Adicionalmente, en relación a la terapia con antimicrobianos, uno de los WP descubrió evidencia con respecto a que los antibióticos que se utilizan en la actualidad, aparentemente no tienen contacto con la bacteria dentro del pez. Lo anterior debido a que no encontraron pérdida de la susceptibilidad a un número significativo de peces analizados.

“Pensamos que el efecto del antibiótico sólo evita la infección horizontal de los peces, pero no mejora al pez enfermo, es un elemento que tenemos que considerar y discutir", aclaró el Dr. Marshall.

Objetivos del proyecto

  • Estudiar el ciclo de vida de P. slamonis de manera integral, estableciendo aspectos claves involucrados en su transmisión vectorial y su supervivencia.
  • Conocer las bases moleculares de la virulencia bacteriana, evaluando el impacto de factores ambientales en la aparición de variantes genéticas involucradas en el desarrollo de la enfermedad, para establecer modelos predictivos y estrategias alternativas que favorezcan su control.

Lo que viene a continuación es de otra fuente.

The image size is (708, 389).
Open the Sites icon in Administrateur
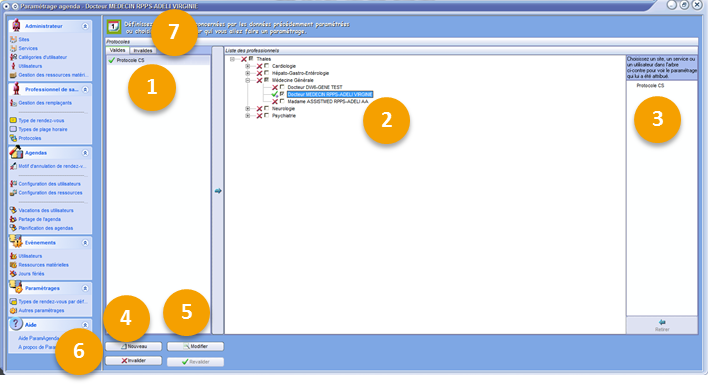pos(13,40)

Asimismo, el equipo de trabajo logró identificar OMV´s bacterianos que podrían servir como marcadores de patogenicidad y miRNAs que serían útiles al momento de diseñar un sistema de detección temprana mínimamente invasivo, no letal y que complementaría la respuesta del pez a la eventual infección con el patógeno. 

Próximos pasos

Por último, el académico de la PUCV indicó a Salmonexpert que el siguiente paso es dar a conocer al sector productivo que la inversión dio resultados significativos y que estas iniciativas deben seguir.

““El cómo lo hacemos presenta una dificultad, tenemos que tener un programa que se extienda. Algo concreto que quiero proponer es hacer un pioloto, para que en un brote de SRS podamos obtener una muestra directamente del pez, hacer la secuenciación y comparar los resultados con nuestra base de datos. Los resultados nos permitirán concretar investigaciónes que generen vacunas o técnicas diagnósticas, por ejemplo”, puntualiza Marshall, concluyendo: “recordemos la importancia de los resultados; ¿es un genogrupo? no, ya sabemos que son tres”.